The moment belonged to Oulanova, a 56-year-old Russian immigrant. After 10 years and $13,000, she had finally exhumed her son's body from Russian soil, escorted it to America and laid it to rest in a Minneapolis cemetery on a bitterly cold March day. The funeral was the culmination of a tale that encompassed war, corruption, extortion and a mother's never-ending love for her son. But mostly it's a story about Oulanova's gumption and a singular determination aided by the kindness of strangers.
"This is a perfect story," said William Lombardo, a New York funeral-home owner who came to Oulanova's rescue when her son's body was stuck at John F. Kennedy International Airport. "She couldn't get her son home and that's absurd in this day and age. … But it's a good story for America because people like us who never met this woman came to help. … When you hear her story, it's so troubling."
It began when Oulanova's son was brutally beaten in a Croatian refugee camp. The single mother and son had found their way from Russia to Croatia in search of a better life. Oulanova was 25 when her husband died, leaving her to raise her 5-year-old son alone. Four years later, her brother was killed while fighting in Afghanistan.
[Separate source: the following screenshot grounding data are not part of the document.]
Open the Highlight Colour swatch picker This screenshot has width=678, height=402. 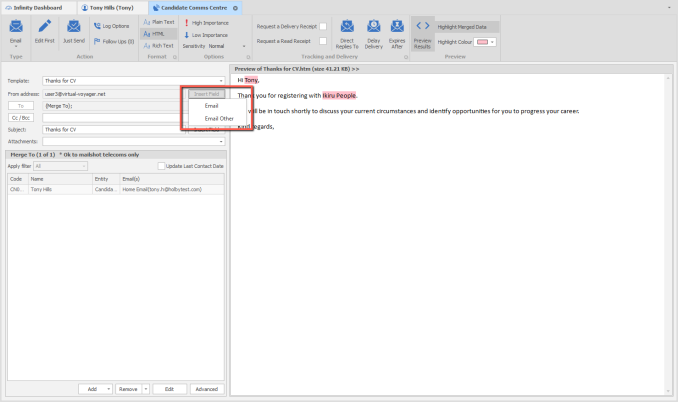[x=489, y=42]
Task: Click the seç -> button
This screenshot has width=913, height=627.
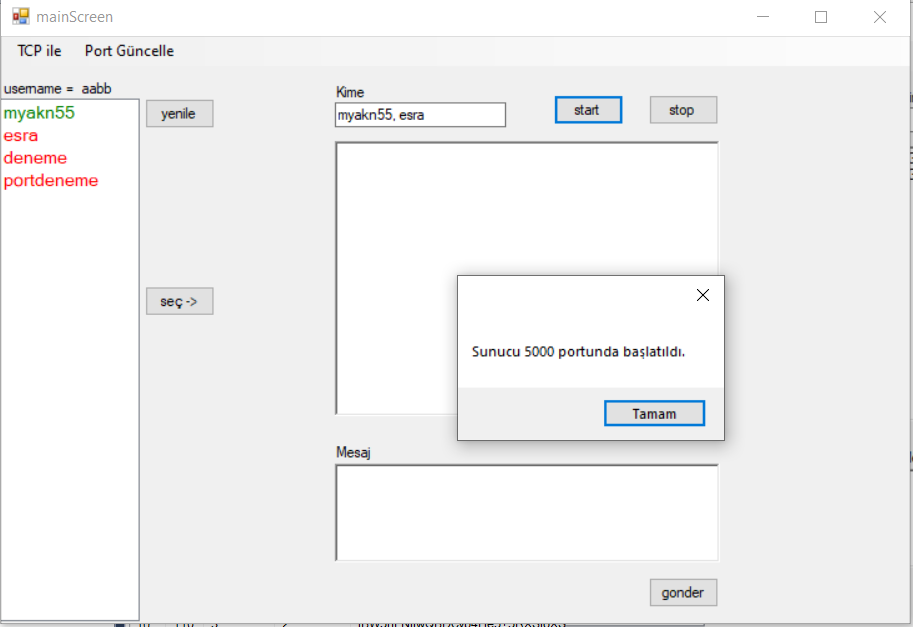Action: click(x=179, y=301)
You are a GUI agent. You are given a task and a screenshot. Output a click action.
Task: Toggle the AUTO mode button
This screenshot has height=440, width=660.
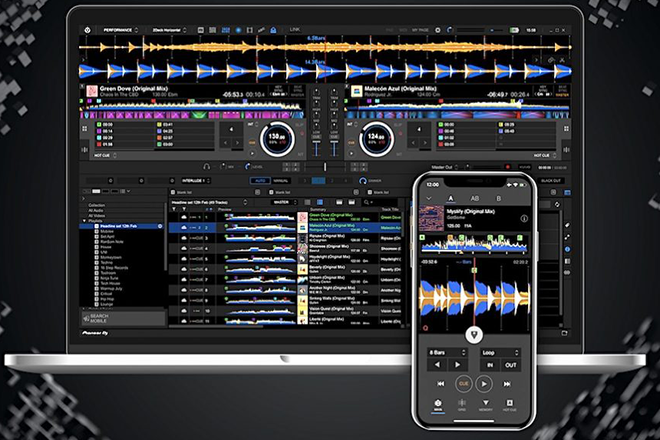pyautogui.click(x=259, y=181)
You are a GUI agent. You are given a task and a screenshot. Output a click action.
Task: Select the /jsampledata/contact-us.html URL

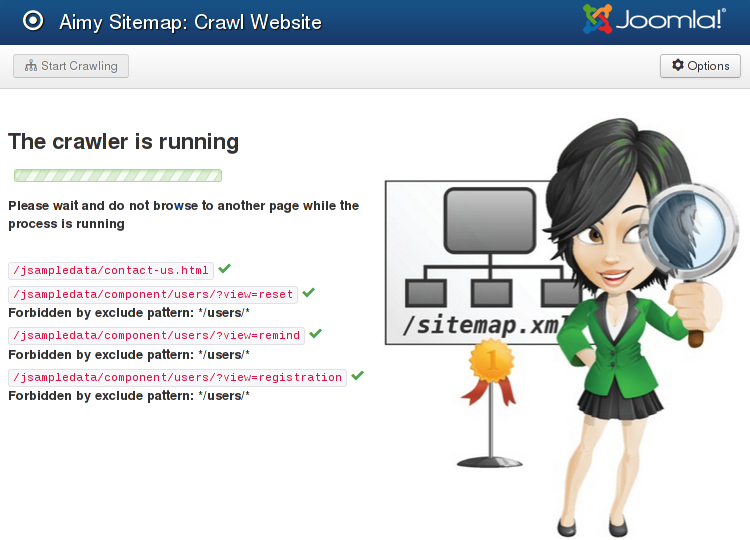(111, 271)
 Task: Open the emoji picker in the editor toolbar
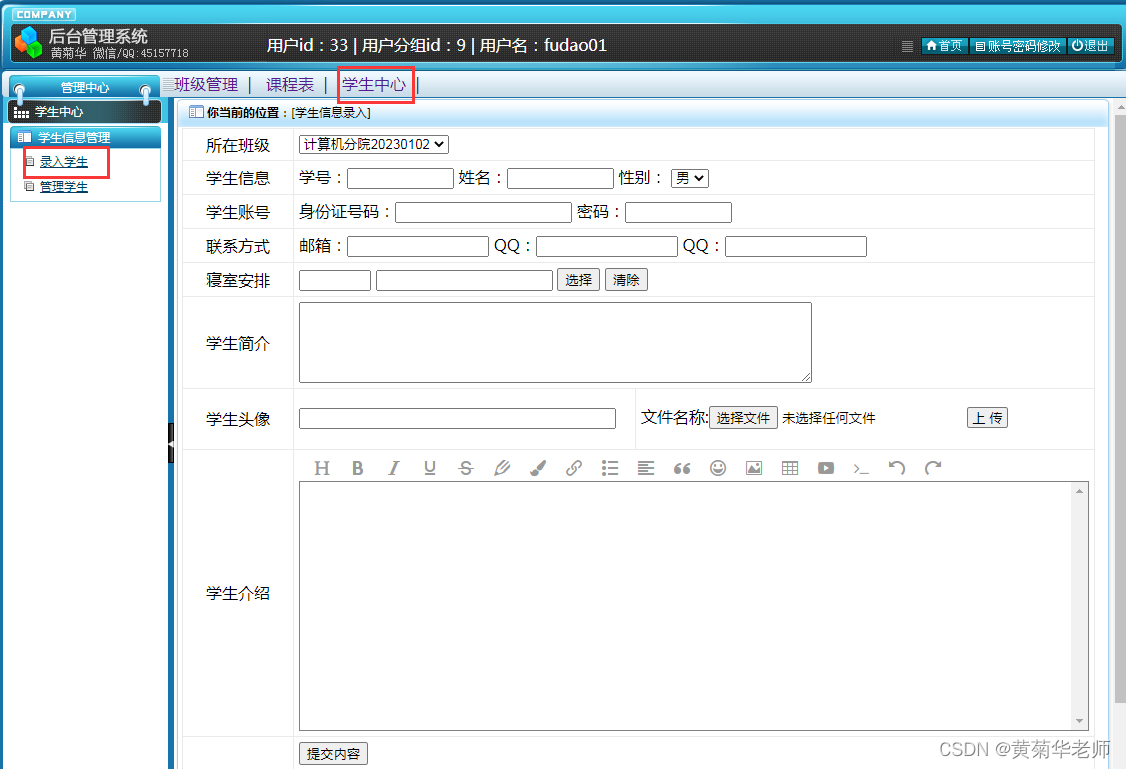pos(718,467)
Oulanova holds no love for her mother country and its government.
"I dreamed of a better place," she said.
Her son told her America would be that place. Oulanova would go first, her son was to follow. "He said, 'Mama, I looked very carefully on the Internet for information about U.S.A. and it's a very nice country. You will love this country."
So on a summer day in 2000, Oulanova reluctantly left her son, Alexey Oulanov, to sleep in while she went to a U.S. Embassy to fill out the visa paperwork. When she returned to their refugee camp, she learned Oulanova and a woman had been beaten. He had been hit in the back of the head with a metal pipe.
Alexey Oulanov survived, but lived the rest of his life in constant pain.